### GIVEN INSTRUCTION 1
Output the records below verbatim, starting with the line that contains "Click the return" and going on through the last line of the records.

┌─ SELECTED PASSAGE

The latest Gallup Poll has a fair amount of bad news for Republicans confident they've been "winning" the stimulus debate: 67 percent of Americans approve of the way Barack Obama has handled the stimulus bill, while just 25 percent disapprove. For the GOP Congress, those numbers are 31 percent approval vs. 58 percent disapproval. (Congressional Democrats split the difference with 48 percent approval to 42 percent disapproval.) Nor does the Republican assault seemed to have tarnished broader confidence in Obama, with 55 percent of respondents saying they have more confidence than they did at inauguration in Obama's ability to "improve the economy" (versus 17 percent who report less confidence) and 51 percent saying they have more confidence in his ability to "manage the federal government" (versus 18 percent with less).

Finally, Gallup finds the percentage of Americans who say it is "critical" to pass a stimulus bill to be 51 percent, "important but not critical" 29 percent, and "not that important" just 16 percent. Why? Because independents (who break down 51 - 27 - 17) are basically siding with Democrats (65 - 28 - 5), leaving the "stimulus? we don't need no stinking stimulus" Republicans (29 - 37 -31) on the wrong side of public opinion. Obviously it's just one poll, but these should be sobering numbers for a GOP that lately seems in the mood to perform victory laps.

David Weigel thinks Republicans are making two mistakes:

The first is that voters rejected them in 2006 and 2008 because they spent too much money; the subtext is that voters oppose big government spending, and reward the party that cuts it down. This seems like a tautological argument that’s not backed up by history — how much did former President Ronald Reagan cut spending, after all? The second false assumption is that Republicans are winning the spin war because their arguments are leading newspaper articles, columns and TV broadcasts. There’s a Republican senator or congressman making the anti-stimulus case on cable at basically any moment.

└─

### GIVEN INSTRUCTION 2
From the passage on the Gallup stimulus poll, return the portion starting with "The latest Gallup" and going on through "percent with less).", copied word for word.

┌─ MATERIAL PROVIDED

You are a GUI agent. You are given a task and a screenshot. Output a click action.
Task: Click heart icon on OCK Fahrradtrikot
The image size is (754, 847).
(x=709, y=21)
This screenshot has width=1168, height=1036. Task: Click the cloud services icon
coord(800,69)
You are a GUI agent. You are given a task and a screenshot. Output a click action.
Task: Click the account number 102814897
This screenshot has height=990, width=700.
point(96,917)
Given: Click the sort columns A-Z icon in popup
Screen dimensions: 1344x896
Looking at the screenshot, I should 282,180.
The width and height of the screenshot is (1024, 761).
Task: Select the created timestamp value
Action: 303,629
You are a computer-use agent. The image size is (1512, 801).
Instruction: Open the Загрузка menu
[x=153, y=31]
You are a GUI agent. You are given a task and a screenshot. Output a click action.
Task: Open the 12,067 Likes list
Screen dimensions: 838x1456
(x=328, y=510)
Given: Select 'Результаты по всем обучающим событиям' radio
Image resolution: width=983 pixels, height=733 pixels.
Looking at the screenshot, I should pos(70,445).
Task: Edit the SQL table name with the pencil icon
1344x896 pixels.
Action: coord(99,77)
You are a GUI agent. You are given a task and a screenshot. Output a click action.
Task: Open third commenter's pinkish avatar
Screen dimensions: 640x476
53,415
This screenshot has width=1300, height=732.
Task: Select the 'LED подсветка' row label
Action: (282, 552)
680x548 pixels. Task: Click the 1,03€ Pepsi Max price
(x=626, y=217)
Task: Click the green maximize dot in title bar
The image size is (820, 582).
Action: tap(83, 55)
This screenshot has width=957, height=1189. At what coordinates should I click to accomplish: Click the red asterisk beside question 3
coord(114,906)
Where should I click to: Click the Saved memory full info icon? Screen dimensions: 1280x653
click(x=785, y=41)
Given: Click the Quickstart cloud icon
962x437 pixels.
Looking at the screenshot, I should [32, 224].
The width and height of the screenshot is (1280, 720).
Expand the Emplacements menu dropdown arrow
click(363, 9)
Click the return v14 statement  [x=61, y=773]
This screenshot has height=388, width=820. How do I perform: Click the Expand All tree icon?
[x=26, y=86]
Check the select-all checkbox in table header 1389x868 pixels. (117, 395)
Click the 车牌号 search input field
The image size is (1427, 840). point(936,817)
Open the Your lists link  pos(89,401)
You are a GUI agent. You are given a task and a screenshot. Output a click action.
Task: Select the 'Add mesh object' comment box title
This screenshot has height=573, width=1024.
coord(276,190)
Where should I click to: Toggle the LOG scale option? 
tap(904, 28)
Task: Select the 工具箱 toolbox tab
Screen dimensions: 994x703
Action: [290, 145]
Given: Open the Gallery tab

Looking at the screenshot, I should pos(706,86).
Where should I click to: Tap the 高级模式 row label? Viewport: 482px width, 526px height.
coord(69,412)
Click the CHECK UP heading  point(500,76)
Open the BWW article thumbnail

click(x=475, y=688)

└─

### WRITTEN SOLUTION 1
Click the return v14 statement  [x=61, y=773]
This screenshot has height=388, width=820. How do I perform: Click the Expand All tree icon?
[x=26, y=86]
Check the select-all checkbox in table header 1389x868 pixels. (117, 395)
Click the 车牌号 search input field
The image size is (1427, 840). point(936,817)
Open the Your lists link  pos(89,401)
You are a GUI agent. You are given a task and a screenshot. Output a click action.
Task: Select the 'Add mesh object' comment box title
This screenshot has height=573, width=1024.
coord(276,190)
Where should I click to: Toggle the LOG scale option? 
tap(904, 28)
Task: Select the 工具箱 toolbox tab
Screen dimensions: 994x703
Action: [290, 145]
Given: Open the Gallery tab

Looking at the screenshot, I should pos(706,86).
Where should I click to: Tap the 高级模式 row label? Viewport: 482px width, 526px height.
coord(69,412)
Click the CHECK UP heading  point(500,76)
Open the BWW article thumbnail

click(x=475, y=688)

### WRITTEN SOLUTION 2
The latest Gallup Poll has a fair amount of bad news for Republicans confident they've been "winning" the stimulus debate: 67 percent of Americans approve of the way Barack Obama has handled the stimulus bill, while just 25 percent disapprove. For the GOP Congress, those numbers are 31 percent approval vs. 58 percent disapproval. (Congressional Democrats split the difference with 48 percent approval to 42 percent disapproval.) Nor does the Republican assault seemed to have tarnished broader confidence in Obama, with 55 percent of respondents saying they have more confidence than they did at inauguration in Obama's ability to "improve the economy" (versus 17 percent who report less confidence) and 51 percent saying they have more confidence in his ability to "manage the federal government" (versus 18 percent with less).